The sliding window algorithm is used to solve problems that involve finding the maximum or minimum sum of a subarray of a dynamic size. It is very similar to the Two Pointers algorithm.

Time Complexity: O(n)O(n)

Space Complexity: O(1)O(1)

Template

  • window is some value computed from the current window
  • result is the result of the problem which may be updated from the current window
  • condition is the condition that determines whether the window should be shrunk from the left
def sliding_window(arr: list) -> int:
    left = 0
    window = None
    result = None

    for right in range(len(arr)):
        # Process window (add right element)
        window = ...

        while condition:
            # Process window (remove left element)
            window = ...

            left += 1

        # Update result
        result = ...

    return result

Example: Longest Substring Without Repeating Characters

Here's an example of finding the longest substring without repeating characters using the sliding window technique.

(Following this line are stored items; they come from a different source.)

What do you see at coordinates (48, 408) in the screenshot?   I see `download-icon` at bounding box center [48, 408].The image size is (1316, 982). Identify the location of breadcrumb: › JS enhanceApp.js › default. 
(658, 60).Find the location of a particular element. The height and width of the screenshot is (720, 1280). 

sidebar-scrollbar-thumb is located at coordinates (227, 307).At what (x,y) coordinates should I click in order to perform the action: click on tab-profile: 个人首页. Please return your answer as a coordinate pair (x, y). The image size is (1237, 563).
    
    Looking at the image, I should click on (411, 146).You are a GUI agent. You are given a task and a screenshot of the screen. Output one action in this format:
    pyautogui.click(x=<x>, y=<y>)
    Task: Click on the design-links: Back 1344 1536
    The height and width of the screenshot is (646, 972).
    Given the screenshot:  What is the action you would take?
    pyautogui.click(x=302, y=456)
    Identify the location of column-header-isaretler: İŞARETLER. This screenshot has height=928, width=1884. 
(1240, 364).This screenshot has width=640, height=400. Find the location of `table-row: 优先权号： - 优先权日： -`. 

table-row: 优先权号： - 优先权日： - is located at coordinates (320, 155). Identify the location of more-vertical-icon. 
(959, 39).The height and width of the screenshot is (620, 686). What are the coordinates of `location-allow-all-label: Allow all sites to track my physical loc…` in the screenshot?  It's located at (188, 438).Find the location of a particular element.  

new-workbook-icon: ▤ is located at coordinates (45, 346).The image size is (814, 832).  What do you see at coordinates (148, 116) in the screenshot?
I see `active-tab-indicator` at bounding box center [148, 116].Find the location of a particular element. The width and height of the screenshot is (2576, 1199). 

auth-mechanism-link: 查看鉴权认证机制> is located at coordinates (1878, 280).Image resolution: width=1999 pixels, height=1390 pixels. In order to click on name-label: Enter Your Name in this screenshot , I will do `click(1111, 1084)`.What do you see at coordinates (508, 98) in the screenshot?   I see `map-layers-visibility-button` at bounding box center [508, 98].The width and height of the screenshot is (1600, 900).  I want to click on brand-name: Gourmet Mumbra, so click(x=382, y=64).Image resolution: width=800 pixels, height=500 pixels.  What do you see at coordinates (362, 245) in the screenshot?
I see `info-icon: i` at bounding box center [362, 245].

  • window (dictionary) is the count of characters in the current window
  • result (string) is the longest substring without repeating characters
  • condition shrinks the window from the left if the current window now contains a repeating character due to the addition of a new character from the right
def longest_substring_without_repeating_characters(s: str) -> str:
    left = 0
    window = {}  # Count of characters in the current window
    result = ""  # Longest substring without repeating characters

    for right in range(len(s)):
        # Process window (add right character)
        window[s[right]] = window.get(s[right], 0) + 1

        while window[s[right]] > 1:
            # Process window (remove left character)
            window[s[left]] -= 1
            left += 1

        # Update result
        if len(window) > len(result):
            result = s[left:right+1]

    return result

You could also return the length of the longest substring by doing result = right - left + 1 instead of result = s[left:right+1].

Example: Longest Substring With Up To K Unique Characters

Here's an example of finding the longest substring with up to k unique characters using the sliding window technique.

  • window (dictionary) is the count of characters in the current window
  • result (string) is the longest substring with up to k unique characters
  • k (integer) represents the maximum number of unique characters allowed in the current window. For this specific case, k should be set to 1 to ensure no repeating characters.
  • condition shrinks the window from the left if the current window now contains more than k unique characters
def longest_substring_with_k_unique_characters(s: str, k: int = 1) -> int:  # Default k to 1
    left = 0
    window = {}  # Count of characters in the current window
    result = ""  # Longest substring with up to k unique characters

    for right in range(len(s)):
        # Process window (add right character)
        window[s[right]] = window.get(s[right], 0) + 1
        
        # Shrink window from the left if condition is met
        while len(window) > k:  # Here, k is the max number of unique characters allowed in the current window
            # Process window (remove left character)
            window[s[left]] -= 1
            if window[s[left]] == 0:
                del window[s[left]]
            left += 1

        # Update result
        if len(window) > len(result):
            result = s[left:right+1]

    return result